O senador Humberto Costa está mapeando alianças nos Estados, incluindo suplentes de senadores. Esse trabalho já foi concluído? Quantos palanques o PT prevê?

Tenho conversado cotidianamente com o senador Humberto Costa. Conversei com o nosso deputado federal José Guimarães, que também tem participado do grupo de trabalho eleitoral do PT. Muitas informações já foram levantadas, e é um grupo que está trabalhando firme para que, em breve, a gente possa ter um diagnóstico nacional.
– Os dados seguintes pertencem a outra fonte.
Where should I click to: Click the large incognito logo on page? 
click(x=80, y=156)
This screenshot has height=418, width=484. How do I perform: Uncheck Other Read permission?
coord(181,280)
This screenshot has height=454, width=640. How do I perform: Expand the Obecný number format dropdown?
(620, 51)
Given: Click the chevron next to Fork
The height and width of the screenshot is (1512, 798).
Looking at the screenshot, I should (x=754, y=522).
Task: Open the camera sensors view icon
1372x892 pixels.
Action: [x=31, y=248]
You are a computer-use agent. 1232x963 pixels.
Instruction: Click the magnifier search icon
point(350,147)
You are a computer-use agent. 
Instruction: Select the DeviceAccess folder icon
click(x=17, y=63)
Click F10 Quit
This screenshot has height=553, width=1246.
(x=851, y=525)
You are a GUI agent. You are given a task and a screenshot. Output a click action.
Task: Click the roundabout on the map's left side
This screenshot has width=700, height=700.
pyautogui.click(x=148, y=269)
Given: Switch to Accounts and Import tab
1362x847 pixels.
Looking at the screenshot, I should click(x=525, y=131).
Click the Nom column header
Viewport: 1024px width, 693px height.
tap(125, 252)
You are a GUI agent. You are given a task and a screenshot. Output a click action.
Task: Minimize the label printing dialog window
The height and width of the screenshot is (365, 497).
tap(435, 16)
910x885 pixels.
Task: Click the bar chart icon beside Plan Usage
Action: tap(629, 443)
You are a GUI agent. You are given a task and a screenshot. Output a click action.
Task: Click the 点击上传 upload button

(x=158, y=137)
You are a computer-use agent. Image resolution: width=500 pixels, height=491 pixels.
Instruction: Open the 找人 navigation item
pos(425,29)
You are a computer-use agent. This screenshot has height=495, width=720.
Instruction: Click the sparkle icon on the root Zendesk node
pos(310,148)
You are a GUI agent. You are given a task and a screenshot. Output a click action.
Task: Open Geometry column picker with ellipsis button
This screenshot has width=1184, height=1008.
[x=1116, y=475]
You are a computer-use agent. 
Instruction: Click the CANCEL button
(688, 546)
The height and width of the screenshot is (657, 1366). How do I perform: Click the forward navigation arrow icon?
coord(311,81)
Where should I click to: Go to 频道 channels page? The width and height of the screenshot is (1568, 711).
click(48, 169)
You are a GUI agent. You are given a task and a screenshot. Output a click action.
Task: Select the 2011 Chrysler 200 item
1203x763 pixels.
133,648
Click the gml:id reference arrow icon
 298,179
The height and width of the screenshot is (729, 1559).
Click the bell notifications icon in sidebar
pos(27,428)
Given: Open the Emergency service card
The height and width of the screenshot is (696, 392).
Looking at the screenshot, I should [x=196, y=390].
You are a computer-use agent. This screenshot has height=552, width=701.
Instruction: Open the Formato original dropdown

Eu pretendo viajar, logo depois da minha posse, pelos Estados, para dialogar com as novas direções estaduais, acompanhar de perto a construção dos palanques em cada Estado da União.

Quem é Edinho Silva?

São Paulo é um desafio para o PT, segundo Edinho Silva, e a nova direção nacional tem que sentar com a nova direção estadual para fazer um diagnóstico bem feito da situação do Estado
São Paulo é um desafio para o PT, segundo Edinho Silva, e a nova direção nacional tem que sentar com a nova direção estadual para fazer um diagnóstico bem feito da situação do Estado

Eleito presidente nacional do PT no dia 6 de julho, Edinho Silva, 60, é filiado à sigla desde 1985. Foi prefeito de Araraquara por quatro mandatos, de 2001 a 2008 e de 2017 a 2024. Também foi deputado estadual, presidente do Diretório Estadual do PT paulista e ministro-chefe da Secretaria de Comunicação Social no governo Dilma Rousseff. É formado em Ciências Sociais pela Unesp.